The New Zealand dollar may extend its gains with first quarter gross domestic product figures out this morning expected to show the economic recovery has slowed down.
New Zealand's economy grew 0.6 per cent in the first three months this year, according to a Reuters survey.
The pace of the recovery slowed as the drought weighed on dairy output and the housing market was subdued.
Still, the data is expected to support the kiwi, which gained against the greenback after the Federal Open Market Committee was more downbeat about America's economic recovery and sapped demand for the world's reserve currency.
"GDP will be the game-changer - we're expecting 0.5 per cent growth, but if it goes a few points either way there should be a response" from currency markets, said David Bell, head of markets New Zealand at Commonwealth Bank of Australia.
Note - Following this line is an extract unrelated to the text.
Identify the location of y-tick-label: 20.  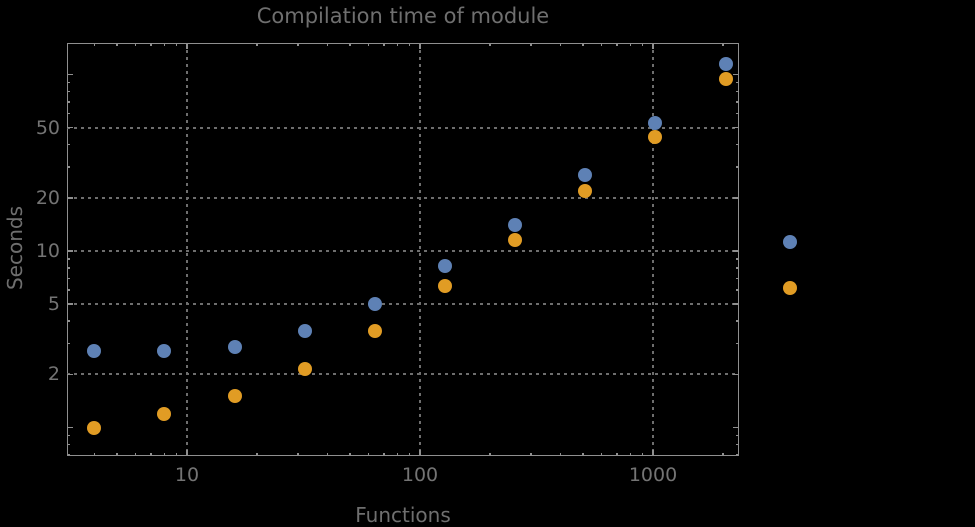
(48, 198).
"The kiwi touched on a key level, just above 71.61 US cents, and is looking to push on through the longer it stays there."
Traders will be keeping an eye on the Australian Labor Party's leadership vote this morning, after Deputy Prime Minister Julia Gillard challenged Kevin Rudd for the top job amid strong opposition to the proposed super-tax on mining.
The kiwi rose to 71.27 US cents from 70.85 cents yesterday, and gained to 68.42 on the trade-weighted index of major trading partners' currencies from 68.16. It was little changed at 64.04 yen from 64.02 yen yesterday, and advanced to 81.57 Australian cents from 81.27 cents.
It was up to 57.88 euro cents from 57.67 cents yesterday, and climbed to 47.66 pence from 47.50 pence. Bell said the currency may trade between 71.25 US cents and 71.50/72 cents today, with the GDP data and the Australian leadership coup likely to give the kiwi its direction.
New Zealand's current account deficit was smaller than forecast at 2.4 per cent of GDP, or an annual $4.46 billion, government data showed yesterday, helping underpin support for the kiwi in downbeat trading sessions in London and New York.